Understanding Gradient Orthogonalization for Deep Learning via Non-Euclidean Trust-Region Optimization
This work addresses the theoretical understanding of optimization methods for deep learning researchers, offering insights into practical observations like optimizer performance and weight decay effects, but it is incremental as it builds on prior work.
The paper provides a theoretical analysis of gradient orthogonalization in deep learning, showing it as a first-order trust-region method and developing a stochastic non-Euclidean trust-region gradient method with momentum, which recovers existing optimizers and proves state-of-the-art convergence results for various scenarios.

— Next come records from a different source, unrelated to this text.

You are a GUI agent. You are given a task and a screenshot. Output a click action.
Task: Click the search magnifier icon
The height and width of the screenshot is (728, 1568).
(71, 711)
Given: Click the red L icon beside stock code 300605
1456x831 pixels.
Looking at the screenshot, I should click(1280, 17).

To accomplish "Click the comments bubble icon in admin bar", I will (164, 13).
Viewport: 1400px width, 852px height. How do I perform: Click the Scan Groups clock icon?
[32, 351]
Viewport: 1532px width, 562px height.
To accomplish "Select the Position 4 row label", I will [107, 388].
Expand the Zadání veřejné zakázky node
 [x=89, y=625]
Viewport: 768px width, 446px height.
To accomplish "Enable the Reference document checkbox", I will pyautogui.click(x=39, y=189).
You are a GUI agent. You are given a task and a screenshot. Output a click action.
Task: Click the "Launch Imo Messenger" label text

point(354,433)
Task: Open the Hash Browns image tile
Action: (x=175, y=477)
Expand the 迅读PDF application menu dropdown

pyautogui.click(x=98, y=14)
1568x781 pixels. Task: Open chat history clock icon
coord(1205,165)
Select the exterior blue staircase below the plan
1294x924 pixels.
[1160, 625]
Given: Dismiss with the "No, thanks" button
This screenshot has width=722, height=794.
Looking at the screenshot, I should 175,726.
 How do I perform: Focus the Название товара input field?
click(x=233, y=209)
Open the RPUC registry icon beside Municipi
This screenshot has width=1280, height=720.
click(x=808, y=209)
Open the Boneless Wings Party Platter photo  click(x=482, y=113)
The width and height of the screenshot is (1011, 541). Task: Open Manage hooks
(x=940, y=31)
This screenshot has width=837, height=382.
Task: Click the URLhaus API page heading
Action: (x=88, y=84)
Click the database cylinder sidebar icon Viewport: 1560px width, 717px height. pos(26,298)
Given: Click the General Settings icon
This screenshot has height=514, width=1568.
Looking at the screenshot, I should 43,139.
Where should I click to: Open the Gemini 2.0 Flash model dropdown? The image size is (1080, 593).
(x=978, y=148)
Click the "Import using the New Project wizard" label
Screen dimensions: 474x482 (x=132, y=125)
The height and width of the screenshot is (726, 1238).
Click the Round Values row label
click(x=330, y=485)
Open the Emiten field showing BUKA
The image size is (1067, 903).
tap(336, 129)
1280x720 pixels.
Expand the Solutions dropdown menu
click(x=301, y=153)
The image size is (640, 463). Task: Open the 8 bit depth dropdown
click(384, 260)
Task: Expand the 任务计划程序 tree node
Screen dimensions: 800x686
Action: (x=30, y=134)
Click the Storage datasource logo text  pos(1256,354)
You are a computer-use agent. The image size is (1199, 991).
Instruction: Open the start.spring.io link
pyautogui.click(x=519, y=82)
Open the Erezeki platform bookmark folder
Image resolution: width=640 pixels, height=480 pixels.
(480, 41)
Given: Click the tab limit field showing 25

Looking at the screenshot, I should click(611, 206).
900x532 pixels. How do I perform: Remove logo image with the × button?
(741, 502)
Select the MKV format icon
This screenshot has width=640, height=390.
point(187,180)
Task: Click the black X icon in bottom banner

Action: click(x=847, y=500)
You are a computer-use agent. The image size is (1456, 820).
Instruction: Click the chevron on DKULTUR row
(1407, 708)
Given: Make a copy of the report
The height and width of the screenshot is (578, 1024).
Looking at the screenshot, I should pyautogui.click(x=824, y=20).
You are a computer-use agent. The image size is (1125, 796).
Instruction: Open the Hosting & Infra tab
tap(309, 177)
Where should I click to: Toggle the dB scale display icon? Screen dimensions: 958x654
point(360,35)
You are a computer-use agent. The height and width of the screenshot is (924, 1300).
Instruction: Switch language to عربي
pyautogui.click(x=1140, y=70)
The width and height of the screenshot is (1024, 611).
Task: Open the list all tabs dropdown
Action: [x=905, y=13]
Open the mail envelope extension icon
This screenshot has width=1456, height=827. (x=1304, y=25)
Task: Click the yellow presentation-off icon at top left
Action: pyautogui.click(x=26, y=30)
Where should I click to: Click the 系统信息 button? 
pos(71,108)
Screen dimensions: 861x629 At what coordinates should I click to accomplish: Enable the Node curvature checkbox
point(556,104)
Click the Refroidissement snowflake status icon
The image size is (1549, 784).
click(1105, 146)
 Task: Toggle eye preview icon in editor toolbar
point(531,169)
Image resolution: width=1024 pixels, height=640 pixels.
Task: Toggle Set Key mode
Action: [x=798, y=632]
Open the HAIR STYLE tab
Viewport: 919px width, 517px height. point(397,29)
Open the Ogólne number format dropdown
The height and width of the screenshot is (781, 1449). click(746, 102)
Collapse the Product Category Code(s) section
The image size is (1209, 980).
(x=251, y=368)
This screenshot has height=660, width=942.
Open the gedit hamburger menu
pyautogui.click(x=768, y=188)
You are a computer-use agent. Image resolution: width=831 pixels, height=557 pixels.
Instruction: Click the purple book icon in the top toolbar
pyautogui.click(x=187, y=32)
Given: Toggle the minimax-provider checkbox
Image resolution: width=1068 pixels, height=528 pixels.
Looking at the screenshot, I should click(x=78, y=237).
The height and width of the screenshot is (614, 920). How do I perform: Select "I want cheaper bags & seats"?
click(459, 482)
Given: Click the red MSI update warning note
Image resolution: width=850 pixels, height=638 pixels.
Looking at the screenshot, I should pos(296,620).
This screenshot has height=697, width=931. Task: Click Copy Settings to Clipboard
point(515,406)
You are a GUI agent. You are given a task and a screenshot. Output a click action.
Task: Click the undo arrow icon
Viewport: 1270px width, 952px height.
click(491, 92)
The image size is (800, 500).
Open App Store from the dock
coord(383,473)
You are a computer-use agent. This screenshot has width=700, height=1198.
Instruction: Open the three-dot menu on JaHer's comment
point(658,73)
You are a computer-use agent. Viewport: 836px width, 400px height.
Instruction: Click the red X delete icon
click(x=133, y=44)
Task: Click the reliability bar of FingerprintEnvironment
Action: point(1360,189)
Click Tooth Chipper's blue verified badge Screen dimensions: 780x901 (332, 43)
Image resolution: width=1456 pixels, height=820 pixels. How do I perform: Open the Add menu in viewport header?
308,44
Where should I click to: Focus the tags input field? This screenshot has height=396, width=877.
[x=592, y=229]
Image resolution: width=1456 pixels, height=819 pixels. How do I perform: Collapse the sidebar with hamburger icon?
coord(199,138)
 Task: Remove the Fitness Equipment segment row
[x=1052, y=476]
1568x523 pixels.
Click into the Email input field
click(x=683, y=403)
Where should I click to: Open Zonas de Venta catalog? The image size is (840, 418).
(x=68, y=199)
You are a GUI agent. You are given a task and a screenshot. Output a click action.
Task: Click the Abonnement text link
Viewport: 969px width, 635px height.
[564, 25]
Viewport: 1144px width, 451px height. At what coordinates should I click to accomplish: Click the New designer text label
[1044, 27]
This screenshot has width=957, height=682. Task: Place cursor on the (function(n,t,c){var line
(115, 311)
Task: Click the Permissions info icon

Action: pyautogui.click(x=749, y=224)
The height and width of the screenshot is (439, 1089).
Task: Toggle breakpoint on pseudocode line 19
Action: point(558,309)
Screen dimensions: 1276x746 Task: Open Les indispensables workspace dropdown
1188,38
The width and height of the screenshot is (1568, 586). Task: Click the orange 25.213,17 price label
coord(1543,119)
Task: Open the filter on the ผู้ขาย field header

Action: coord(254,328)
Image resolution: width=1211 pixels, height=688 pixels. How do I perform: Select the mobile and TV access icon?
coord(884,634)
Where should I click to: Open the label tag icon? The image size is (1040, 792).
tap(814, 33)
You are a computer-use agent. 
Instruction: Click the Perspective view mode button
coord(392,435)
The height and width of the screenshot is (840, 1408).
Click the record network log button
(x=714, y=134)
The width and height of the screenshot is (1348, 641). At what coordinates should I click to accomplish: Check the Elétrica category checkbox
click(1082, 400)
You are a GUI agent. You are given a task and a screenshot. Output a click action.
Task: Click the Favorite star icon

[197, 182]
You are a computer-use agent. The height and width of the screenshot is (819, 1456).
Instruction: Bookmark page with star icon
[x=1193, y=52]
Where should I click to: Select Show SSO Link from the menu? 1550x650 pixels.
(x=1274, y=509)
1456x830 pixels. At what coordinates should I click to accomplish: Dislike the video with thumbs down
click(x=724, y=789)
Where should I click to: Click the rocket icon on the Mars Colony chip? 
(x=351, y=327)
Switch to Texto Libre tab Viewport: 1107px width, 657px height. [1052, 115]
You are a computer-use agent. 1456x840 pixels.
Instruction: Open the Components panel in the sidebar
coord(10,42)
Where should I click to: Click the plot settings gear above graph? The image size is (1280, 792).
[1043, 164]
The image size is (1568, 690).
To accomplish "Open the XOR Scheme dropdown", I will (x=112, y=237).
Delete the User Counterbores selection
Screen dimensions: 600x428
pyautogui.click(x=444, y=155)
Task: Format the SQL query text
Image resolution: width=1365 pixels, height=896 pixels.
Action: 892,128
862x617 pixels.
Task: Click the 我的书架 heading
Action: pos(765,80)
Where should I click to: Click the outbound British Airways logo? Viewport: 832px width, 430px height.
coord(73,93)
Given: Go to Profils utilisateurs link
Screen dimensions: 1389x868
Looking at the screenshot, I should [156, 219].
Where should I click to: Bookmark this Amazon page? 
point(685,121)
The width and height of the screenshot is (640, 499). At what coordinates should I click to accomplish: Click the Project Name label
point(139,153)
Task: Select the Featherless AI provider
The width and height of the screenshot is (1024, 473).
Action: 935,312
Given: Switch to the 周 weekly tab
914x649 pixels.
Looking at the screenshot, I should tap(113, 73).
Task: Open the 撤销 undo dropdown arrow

Optimization with matrix gradient orthogonalization has recently demonstrated impressive results in the training of deep neural networks (Jordan et al., 2024; Liu et al., 2025). In this paper, we provide a theoretical analysis of this approach. In particular, we show that the orthogonalized gradient method can be seen as a first-order trust-region optimization method, where the trust-region is defined in terms of the matrix spectral norm. Motivated by this observation, we develop the stochastic non-Euclidean trust-region gradient method with momentum, which recovers the Muon optimizer (Jordan et al., 2024) as a special case, along with normalized SGD and signSGD with momentum (Cutkosky and Mehta, 2020; Sun et al., 2023). In addition, we prove state-of-the-art convergence results for the proposed algorithm in a range of scenarios, which involve arbitrary non-Euclidean norms, constrained and composite problems, and non-convex, star-convex, first- and second-order smooth functions. Finally, our theoretical findings provide an explanation for several practical observations, including the practical superiority of Muon compared to the Orthogonal-SGDM algorithm of Tuddenham et al. (2022) and the importance of weight decay in the training of large-scale language models.